Vous payez les erreurs du passé ?

Bien sûr, j’étais déjà ministre de 2004 à 2009. Mais à l’époque, j’avais constaté un problème d’entretien des tunnels et des viaducs. J’ai dégagé un budget, engagé des fonctionnaires, lancé des inspections… En 2009, tout était prêt. Mais, durant la période 2009-2014, où je n’étais pas au gouvernement, il n’y a eu aucun suivi. Quand j’y suis revenu, l’administration ne m’a signalé aucun problème. Or, la gestion des infrastructures, c’est de la responsabilité des fonctionnaires, pas d’un ministre ! Mais j’ai quand même donné l’instruction que l’on inspecte les infrastructures en trois mois. Pour Herrmann-Debroux, en mars 2016, visuellement, le pont était dans un état correct, mais il y avait une possibilité de défaut caché. Des inspections plus approfondies doivent avoir lieu. Ce sont des ingénieurs qui décident de cette fermeture, pas le ministre ! C’est intellectuellement injuste de me déclarer responsable. Si j’avais eu le sentiment de ne pas avoir pris mes responsabilités, j’aurais démissionné !

Le chef de groupe MR, Vincent De Wolf, vous traite d’incompétent !

Oui, mais il faut lui demander pourquoi, en tant que bourgmestre d’Etterbeek, ça lui prend douze ans pour rénover le place Jourdan alors que tout le monde, y compris l’Union européenne, le lui demande. Et c’est lui qui me donne des leçons de rapidité ? Moi, je n’ai pas la prétention d’être meilleur que les ingénieurs. Politiquement, j’ai pris mes responsabilités !
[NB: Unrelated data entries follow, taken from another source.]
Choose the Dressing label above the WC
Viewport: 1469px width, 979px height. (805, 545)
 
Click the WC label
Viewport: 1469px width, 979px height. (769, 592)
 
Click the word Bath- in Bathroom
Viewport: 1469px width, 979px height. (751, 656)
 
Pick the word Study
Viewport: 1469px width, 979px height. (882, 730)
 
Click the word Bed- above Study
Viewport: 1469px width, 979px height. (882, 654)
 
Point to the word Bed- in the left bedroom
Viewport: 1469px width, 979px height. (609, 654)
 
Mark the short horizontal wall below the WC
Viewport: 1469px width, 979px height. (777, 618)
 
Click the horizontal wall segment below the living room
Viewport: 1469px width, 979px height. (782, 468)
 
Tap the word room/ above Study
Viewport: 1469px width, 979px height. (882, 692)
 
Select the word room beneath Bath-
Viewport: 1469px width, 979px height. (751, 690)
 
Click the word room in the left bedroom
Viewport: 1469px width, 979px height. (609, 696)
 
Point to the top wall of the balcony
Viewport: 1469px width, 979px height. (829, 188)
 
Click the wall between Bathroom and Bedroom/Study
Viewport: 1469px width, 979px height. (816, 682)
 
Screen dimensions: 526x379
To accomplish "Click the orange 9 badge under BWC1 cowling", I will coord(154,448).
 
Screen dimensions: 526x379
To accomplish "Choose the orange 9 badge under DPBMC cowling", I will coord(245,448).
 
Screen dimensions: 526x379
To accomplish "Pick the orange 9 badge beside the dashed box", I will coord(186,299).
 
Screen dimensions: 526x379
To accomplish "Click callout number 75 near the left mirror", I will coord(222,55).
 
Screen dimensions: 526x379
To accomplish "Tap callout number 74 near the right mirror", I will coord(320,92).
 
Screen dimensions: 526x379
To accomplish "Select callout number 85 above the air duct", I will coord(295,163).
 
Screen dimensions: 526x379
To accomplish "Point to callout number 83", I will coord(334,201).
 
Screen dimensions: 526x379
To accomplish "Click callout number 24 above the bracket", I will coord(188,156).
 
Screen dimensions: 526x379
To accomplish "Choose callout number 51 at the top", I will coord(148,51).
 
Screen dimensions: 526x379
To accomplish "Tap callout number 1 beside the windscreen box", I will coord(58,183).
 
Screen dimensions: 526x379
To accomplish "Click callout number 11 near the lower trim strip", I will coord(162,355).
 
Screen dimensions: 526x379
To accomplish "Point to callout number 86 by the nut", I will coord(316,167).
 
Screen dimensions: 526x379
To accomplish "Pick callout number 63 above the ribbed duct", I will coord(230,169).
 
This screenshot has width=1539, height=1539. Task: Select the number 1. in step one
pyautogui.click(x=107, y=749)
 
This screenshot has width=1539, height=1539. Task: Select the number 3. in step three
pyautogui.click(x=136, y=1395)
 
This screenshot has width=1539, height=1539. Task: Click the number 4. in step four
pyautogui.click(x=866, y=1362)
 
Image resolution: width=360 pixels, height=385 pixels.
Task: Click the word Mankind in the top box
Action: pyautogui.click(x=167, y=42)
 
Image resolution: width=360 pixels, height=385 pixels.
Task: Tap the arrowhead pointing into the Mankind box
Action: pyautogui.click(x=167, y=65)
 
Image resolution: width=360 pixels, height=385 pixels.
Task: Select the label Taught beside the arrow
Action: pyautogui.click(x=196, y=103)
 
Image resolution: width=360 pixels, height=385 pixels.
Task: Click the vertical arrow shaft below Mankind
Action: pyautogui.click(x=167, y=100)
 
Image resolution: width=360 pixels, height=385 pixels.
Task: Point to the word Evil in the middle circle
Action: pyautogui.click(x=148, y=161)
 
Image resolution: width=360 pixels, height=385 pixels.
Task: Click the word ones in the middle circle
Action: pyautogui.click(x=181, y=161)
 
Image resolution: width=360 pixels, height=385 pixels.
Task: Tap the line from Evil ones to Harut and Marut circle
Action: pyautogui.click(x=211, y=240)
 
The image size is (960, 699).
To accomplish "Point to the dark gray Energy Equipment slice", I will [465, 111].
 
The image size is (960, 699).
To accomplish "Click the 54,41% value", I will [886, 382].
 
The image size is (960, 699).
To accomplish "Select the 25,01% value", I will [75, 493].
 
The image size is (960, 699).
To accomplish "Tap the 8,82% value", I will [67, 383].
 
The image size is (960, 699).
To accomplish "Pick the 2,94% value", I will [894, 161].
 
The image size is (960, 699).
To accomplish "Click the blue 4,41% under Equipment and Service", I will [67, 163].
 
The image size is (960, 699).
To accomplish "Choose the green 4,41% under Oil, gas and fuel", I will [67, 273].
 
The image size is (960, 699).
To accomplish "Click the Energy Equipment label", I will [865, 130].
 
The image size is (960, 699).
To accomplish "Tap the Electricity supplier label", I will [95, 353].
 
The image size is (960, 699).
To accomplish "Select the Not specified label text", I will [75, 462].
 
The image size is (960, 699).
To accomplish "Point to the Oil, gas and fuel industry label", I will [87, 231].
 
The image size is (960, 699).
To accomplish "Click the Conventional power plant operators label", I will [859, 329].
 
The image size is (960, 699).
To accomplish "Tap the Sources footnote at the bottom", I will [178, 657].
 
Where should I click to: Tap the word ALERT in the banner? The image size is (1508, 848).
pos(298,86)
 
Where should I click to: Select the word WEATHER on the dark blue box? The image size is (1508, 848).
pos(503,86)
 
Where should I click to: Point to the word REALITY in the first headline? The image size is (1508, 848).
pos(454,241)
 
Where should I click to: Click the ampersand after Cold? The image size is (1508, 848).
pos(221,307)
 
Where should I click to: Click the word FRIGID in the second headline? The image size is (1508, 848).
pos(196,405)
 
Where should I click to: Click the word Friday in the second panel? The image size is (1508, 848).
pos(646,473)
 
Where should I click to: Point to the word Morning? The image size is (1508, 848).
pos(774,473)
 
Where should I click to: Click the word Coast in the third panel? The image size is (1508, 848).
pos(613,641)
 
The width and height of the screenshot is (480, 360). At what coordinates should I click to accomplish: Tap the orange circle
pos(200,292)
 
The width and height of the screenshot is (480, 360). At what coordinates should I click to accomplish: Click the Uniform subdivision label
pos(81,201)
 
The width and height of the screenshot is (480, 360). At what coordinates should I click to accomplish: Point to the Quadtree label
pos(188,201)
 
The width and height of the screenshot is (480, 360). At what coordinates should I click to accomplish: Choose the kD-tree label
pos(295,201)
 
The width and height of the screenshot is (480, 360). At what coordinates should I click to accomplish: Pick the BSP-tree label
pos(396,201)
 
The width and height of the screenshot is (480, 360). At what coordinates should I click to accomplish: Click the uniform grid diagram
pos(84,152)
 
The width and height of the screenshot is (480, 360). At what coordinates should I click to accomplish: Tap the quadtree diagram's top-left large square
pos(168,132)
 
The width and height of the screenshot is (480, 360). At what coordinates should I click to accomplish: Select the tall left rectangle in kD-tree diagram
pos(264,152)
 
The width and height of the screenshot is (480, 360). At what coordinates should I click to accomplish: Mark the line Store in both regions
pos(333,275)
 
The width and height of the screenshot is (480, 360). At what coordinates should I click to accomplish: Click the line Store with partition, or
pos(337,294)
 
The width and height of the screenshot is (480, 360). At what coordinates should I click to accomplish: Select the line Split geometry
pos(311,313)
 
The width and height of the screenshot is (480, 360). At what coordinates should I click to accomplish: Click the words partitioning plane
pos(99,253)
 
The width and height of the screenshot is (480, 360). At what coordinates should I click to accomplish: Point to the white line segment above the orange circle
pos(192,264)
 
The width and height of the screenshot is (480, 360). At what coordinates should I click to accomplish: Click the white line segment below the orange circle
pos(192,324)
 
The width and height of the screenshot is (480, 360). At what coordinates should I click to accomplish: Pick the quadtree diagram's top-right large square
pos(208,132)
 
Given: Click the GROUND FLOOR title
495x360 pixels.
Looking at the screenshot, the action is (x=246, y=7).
On utilise cet incident pour vous attaquer ?

Oui, parce que je dérange et je sais pourquoi : j’opère un changement de paradigme à Bruxelles, je veux que ce ne soit plus une ville pour des voitures, mais pour les gens. Une partie du MR y est allergique. Ils veulent continuer à rouler avec leur bagnole de luxe à n’importe quelle vitesse. Je suis leur ennemi.

On vous accuse de causer sciemment ces incidents pour décourager les automobilistes…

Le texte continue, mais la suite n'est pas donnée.